基礎研究の実施,独創的な技術の開発,さらには独創的な新しい技術に基づく新産業の創生のためには,独創性に富んだ優れた科学技術系人材が必要であり,科学技術会議における検討を踏まえた科学技術系人材の確保のための施策の強化が重要である。

このような科学技術系人材の確保にあたっては,まず,若者の科学技術離れの傾向への対処が必須である。昨年の科学技術白書においては若者の科学技術離れの傾向を分析し,科学技術がより身近に感じられる社会を目指して,

1) 科学者,技術者に触れる機会の拡大
2) 科学技術に目が向けられるようにする工夫
3) 女性の科学技術活動への参加促進
4) 科学技術について身近な問題として語り合える雰囲気の醸成

の重要性を指摘したが,これを踏まえた努力が求められる。′また,この関連で,将来の科学技術を支える人材となる少年,少女に,夢を与えることも極めて重要であり,日本人宇宙飛行士である毛利衛氏の1992年9月の宇宙実験や,向井千秋氏が参加した1994年7月のプロジェクトが我が国の青少年に与えた影響は大きなものがあると考えられる。

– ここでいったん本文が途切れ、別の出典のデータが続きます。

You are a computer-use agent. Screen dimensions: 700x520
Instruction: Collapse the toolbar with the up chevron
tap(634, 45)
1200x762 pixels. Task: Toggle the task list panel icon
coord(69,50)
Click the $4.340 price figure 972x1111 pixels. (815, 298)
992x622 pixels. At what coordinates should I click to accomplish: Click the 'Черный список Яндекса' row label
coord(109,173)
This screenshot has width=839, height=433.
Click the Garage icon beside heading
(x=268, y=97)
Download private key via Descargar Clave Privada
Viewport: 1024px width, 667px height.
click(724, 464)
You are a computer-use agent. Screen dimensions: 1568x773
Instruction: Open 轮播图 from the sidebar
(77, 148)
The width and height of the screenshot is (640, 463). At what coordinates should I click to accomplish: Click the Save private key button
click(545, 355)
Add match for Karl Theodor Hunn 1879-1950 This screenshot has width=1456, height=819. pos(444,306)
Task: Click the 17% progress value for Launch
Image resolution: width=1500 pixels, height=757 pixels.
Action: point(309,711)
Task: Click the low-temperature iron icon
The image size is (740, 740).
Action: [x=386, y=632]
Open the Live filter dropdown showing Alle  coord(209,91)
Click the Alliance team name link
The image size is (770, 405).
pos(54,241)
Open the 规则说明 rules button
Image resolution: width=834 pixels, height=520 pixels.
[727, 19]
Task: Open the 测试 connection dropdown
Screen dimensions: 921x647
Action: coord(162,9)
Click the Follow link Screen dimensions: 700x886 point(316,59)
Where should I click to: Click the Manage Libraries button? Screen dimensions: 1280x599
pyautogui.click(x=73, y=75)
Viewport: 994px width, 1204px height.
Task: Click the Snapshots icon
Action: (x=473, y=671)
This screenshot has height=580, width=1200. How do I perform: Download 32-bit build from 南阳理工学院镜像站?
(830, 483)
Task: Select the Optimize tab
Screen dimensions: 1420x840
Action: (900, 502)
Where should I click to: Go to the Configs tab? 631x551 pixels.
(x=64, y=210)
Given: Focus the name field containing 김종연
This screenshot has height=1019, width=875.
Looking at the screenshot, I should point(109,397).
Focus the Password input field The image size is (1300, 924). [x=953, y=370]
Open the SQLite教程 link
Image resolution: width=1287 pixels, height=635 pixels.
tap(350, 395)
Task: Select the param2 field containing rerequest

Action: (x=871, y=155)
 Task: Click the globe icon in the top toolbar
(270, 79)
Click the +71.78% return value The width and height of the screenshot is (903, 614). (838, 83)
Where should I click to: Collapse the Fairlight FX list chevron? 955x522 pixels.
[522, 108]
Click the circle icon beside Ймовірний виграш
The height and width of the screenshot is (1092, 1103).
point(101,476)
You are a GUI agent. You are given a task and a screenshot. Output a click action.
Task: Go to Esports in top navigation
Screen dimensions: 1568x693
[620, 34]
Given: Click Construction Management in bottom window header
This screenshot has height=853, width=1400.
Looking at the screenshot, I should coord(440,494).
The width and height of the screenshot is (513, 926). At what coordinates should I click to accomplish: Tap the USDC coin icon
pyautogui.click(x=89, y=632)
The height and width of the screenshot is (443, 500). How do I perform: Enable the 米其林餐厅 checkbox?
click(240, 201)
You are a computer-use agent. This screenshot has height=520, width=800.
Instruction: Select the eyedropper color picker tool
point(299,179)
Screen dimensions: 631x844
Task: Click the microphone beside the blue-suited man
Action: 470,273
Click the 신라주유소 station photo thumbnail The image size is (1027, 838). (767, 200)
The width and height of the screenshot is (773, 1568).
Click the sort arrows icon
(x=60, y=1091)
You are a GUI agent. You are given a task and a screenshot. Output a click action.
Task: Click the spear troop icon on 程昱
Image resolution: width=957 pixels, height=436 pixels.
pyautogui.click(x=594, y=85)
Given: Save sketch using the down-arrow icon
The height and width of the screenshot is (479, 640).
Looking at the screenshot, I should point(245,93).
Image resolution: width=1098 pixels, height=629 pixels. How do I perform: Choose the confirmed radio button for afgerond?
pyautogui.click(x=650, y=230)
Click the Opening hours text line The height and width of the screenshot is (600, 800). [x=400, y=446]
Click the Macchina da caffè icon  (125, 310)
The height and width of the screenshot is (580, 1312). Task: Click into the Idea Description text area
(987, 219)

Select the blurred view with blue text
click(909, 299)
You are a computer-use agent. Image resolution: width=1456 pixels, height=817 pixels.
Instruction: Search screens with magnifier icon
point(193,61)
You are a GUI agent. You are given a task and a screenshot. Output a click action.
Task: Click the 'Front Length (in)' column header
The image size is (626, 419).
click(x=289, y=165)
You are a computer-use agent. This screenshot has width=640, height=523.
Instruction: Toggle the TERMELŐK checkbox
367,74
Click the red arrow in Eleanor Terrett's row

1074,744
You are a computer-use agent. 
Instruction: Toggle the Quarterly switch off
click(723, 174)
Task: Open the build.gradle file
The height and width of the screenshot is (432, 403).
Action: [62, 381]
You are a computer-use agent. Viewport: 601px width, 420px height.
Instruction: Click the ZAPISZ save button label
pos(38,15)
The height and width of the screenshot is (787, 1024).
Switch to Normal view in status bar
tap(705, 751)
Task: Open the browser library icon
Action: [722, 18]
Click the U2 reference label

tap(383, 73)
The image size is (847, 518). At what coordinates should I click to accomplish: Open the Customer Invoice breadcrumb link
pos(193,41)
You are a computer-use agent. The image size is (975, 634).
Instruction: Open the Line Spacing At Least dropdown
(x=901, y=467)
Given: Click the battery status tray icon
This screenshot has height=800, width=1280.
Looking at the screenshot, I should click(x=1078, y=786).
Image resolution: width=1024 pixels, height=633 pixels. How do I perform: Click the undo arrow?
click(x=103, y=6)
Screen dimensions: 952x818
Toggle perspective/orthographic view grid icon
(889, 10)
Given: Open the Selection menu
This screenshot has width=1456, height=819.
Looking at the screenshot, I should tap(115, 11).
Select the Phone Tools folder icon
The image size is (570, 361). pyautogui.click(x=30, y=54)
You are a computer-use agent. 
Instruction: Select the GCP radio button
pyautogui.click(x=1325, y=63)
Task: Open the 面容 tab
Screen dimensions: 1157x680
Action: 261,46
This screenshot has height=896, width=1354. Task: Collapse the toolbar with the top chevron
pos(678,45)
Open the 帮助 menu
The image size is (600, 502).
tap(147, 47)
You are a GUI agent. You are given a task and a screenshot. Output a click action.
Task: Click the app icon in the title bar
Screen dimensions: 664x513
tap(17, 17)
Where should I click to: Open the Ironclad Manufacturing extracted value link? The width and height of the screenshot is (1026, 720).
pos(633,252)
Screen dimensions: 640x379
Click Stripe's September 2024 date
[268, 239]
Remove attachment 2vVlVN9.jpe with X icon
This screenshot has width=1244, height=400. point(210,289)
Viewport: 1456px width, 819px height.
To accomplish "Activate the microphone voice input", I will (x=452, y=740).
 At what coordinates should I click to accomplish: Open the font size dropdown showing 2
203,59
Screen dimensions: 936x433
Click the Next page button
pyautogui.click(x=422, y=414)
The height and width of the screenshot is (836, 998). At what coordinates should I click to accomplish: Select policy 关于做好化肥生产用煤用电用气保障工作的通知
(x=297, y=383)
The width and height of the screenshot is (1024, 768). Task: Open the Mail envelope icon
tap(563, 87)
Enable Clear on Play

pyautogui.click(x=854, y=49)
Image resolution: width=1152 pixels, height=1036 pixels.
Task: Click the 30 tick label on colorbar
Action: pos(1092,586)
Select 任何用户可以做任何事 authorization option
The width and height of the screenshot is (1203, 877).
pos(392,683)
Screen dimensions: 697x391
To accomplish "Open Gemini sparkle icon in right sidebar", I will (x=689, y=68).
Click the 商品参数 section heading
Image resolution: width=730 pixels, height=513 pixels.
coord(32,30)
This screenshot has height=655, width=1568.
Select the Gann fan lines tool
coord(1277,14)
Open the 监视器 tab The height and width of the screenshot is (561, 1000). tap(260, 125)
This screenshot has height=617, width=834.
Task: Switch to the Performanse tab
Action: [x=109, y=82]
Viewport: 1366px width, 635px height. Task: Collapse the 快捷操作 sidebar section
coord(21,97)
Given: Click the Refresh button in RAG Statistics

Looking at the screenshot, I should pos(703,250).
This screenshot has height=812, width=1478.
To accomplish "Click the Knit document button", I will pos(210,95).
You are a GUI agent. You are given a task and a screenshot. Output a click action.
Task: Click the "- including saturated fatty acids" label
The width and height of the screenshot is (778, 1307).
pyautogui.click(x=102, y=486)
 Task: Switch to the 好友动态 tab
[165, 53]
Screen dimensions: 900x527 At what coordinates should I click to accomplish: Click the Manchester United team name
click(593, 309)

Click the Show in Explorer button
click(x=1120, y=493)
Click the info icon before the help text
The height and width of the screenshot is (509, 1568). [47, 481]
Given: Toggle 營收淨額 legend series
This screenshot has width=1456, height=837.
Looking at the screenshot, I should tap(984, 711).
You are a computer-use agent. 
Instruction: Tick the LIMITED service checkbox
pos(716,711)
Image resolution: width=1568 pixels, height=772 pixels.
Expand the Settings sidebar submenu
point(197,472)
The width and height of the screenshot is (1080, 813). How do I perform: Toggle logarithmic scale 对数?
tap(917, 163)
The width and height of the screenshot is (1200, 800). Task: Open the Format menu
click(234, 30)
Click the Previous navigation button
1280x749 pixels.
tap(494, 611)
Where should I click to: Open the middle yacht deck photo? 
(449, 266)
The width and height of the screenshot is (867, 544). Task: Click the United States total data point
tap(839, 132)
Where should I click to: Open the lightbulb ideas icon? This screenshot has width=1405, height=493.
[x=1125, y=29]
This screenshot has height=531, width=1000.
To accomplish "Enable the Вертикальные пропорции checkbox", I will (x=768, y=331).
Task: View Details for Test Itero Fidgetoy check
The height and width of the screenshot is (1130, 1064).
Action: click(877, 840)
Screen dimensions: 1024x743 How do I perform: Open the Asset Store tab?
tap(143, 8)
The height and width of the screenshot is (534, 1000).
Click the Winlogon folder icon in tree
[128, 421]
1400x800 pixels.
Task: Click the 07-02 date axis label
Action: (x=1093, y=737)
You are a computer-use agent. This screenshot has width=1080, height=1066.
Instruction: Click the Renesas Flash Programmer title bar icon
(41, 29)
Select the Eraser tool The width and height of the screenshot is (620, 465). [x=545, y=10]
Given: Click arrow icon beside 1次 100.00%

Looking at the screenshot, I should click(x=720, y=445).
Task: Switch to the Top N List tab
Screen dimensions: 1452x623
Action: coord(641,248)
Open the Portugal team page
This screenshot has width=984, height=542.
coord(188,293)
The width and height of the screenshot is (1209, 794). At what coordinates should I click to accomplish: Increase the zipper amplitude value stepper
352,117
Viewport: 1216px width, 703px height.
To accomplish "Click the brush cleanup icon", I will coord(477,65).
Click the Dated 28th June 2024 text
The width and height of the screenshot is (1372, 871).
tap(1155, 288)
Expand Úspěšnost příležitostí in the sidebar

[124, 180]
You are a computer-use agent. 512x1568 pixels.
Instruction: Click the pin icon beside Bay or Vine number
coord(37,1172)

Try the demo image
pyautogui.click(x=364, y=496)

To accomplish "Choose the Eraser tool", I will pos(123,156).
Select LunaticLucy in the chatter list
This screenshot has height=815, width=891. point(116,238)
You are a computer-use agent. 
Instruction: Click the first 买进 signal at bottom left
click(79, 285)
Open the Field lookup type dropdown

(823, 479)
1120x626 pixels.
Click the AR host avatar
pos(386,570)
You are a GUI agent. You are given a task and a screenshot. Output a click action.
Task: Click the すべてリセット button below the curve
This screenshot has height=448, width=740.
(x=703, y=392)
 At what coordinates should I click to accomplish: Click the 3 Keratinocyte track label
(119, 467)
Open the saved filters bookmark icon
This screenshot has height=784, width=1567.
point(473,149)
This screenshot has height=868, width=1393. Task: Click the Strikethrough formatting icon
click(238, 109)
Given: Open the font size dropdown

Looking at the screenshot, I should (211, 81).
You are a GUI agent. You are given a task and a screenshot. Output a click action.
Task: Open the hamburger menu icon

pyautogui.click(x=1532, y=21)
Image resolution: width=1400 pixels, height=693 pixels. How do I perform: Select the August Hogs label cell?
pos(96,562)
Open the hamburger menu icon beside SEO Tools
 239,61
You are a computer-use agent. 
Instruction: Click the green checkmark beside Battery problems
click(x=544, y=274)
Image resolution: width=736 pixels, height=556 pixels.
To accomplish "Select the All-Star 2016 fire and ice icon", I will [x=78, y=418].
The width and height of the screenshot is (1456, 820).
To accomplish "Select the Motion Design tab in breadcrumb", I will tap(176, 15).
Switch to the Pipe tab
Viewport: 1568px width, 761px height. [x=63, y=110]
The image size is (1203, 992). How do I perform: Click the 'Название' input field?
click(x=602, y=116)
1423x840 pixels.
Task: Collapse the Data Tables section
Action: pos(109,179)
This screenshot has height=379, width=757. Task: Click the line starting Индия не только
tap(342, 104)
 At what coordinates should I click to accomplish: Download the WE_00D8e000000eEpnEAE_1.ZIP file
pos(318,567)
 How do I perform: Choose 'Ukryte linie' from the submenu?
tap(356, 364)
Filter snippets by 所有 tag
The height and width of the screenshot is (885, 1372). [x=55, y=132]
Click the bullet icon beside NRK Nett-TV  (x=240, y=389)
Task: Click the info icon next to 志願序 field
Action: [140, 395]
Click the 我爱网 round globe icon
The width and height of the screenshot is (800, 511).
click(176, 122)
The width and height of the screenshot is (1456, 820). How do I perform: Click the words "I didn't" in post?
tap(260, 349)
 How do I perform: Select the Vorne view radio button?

また,科学技術系人材のなかでもその中核となる研究者について,創造的な研究者の確保のためには,若手研究者に対する多様な研究機会の提供,流動化の促進,自由で競争的な研究環境づくり,創造的な研究の適切な評価,処遇の改善の重要性が指摘されており,この方向に沿った努力が求められる。さらに,我が国が国際社会の中で大きな地位を占めるに至った状況を考えると,国際的な活躍のできる優れた研究者を組織的に育成していくことも重要である。

しかしながら,若者は社会の中で成長していくものである。その社会が独創性を重視し,独創性を示した者を正当に評価し,適切に遇するようになっていなければ,若者の独創性は育つとはいえないであろう。今後我が国が世界の中で安定した成長を遂げ,生活の質の向上を求めるとき,独創性ある人材が不可欠と考えられる。そうであるならば,独創性ある人材が正当に評価され,社会で活躍できる仕組みをいかにして構築するかに関して,社会全体として真剣に考えるべき時に来ているのではないであろうか。